### Exercise prompt
The expected output is every line below, reproduced exactly.

### Stored data
◆ ◆ ◆

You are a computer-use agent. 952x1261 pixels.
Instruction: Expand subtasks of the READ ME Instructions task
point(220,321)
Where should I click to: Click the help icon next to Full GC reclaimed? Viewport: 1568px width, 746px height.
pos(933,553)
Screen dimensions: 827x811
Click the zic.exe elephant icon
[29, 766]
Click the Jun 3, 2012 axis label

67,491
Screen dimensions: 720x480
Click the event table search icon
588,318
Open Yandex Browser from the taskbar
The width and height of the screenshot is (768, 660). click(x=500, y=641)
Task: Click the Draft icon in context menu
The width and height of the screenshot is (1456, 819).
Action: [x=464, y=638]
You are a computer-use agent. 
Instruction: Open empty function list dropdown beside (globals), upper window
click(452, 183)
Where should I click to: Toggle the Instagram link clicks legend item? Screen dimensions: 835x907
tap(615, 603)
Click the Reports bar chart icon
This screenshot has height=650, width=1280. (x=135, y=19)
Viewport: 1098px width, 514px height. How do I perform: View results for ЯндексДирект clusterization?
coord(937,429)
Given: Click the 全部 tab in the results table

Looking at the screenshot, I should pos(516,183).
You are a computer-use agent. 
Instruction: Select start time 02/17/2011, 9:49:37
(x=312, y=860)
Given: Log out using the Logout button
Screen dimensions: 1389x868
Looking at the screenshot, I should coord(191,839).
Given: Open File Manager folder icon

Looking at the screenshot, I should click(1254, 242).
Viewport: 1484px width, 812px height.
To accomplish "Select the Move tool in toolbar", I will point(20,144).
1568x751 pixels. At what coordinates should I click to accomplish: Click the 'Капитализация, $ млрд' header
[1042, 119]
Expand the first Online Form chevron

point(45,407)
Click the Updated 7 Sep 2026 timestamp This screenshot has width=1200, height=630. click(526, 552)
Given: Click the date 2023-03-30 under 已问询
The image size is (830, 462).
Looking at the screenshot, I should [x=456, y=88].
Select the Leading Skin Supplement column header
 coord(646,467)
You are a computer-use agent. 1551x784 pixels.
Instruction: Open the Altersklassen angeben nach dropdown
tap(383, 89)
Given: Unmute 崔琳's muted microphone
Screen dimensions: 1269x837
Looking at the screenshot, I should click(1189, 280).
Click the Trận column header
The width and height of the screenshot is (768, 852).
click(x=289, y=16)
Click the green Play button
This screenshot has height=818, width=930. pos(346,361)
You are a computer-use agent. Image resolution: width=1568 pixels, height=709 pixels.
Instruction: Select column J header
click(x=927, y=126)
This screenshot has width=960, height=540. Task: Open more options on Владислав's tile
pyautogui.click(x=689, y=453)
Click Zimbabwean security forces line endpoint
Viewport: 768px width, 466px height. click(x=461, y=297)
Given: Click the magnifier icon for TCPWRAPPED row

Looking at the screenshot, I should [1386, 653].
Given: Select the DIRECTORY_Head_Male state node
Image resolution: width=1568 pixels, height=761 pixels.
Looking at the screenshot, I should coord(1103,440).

◆ ◆ ◆

### Result of this exercise
You are a computer-use agent. 952x1261 pixels.
Instruction: Expand subtasks of the READ ME Instructions task
point(220,321)
Where should I click to: Click the help icon next to Full GC reclaimed? Viewport: 1568px width, 746px height.
pos(933,553)
Screen dimensions: 827x811
Click the zic.exe elephant icon
[29, 766]
Click the Jun 3, 2012 axis label

67,491
Screen dimensions: 720x480
Click the event table search icon
588,318
Open Yandex Browser from the taskbar
The width and height of the screenshot is (768, 660). click(x=500, y=641)
Task: Click the Draft icon in context menu
The width and height of the screenshot is (1456, 819).
Action: [x=464, y=638]
You are a computer-use agent. 
Instruction: Open empty function list dropdown beside (globals), upper window
click(452, 183)
Where should I click to: Toggle the Instagram link clicks legend item? Screen dimensions: 835x907
tap(615, 603)
Click the Reports bar chart icon
This screenshot has height=650, width=1280. (x=135, y=19)
Viewport: 1098px width, 514px height. How do I perform: View results for ЯндексДирект clusterization?
coord(937,429)
Given: Click the 全部 tab in the results table

Looking at the screenshot, I should pos(516,183).
You are a computer-use agent. 
Instruction: Select start time 02/17/2011, 9:49:37
(x=312, y=860)
Given: Log out using the Logout button
Screen dimensions: 1389x868
Looking at the screenshot, I should coord(191,839).
Given: Open File Manager folder icon

Looking at the screenshot, I should click(1254, 242).
Viewport: 1484px width, 812px height.
To accomplish "Select the Move tool in toolbar", I will point(20,144).
1568x751 pixels. At what coordinates should I click to accomplish: Click the 'Капитализация, $ млрд' header
[1042, 119]
Expand the first Online Form chevron

point(45,407)
Click the Updated 7 Sep 2026 timestamp This screenshot has width=1200, height=630. click(526, 552)
Given: Click the date 2023-03-30 under 已问询
The image size is (830, 462).
Looking at the screenshot, I should [x=456, y=88].
Select the Leading Skin Supplement column header
 coord(646,467)
You are a computer-use agent. 1551x784 pixels.
Instruction: Open the Altersklassen angeben nach dropdown
tap(383, 89)
Given: Unmute 崔琳's muted microphone
Screen dimensions: 1269x837
Looking at the screenshot, I should click(1189, 280).
Click the Trận column header
The width and height of the screenshot is (768, 852).
click(x=289, y=16)
Click the green Play button
This screenshot has height=818, width=930. pos(346,361)
You are a computer-use agent. Image resolution: width=1568 pixels, height=709 pixels.
Instruction: Select column J header
click(x=927, y=126)
This screenshot has width=960, height=540. Task: Open more options on Владислав's tile
pyautogui.click(x=689, y=453)
Click Zimbabwean security forces line endpoint
Viewport: 768px width, 466px height. click(x=461, y=297)
Given: Click the magnifier icon for TCPWRAPPED row

Looking at the screenshot, I should [1386, 653].
Given: Select the DIRECTORY_Head_Male state node
Image resolution: width=1568 pixels, height=761 pixels.
Looking at the screenshot, I should coord(1103,440).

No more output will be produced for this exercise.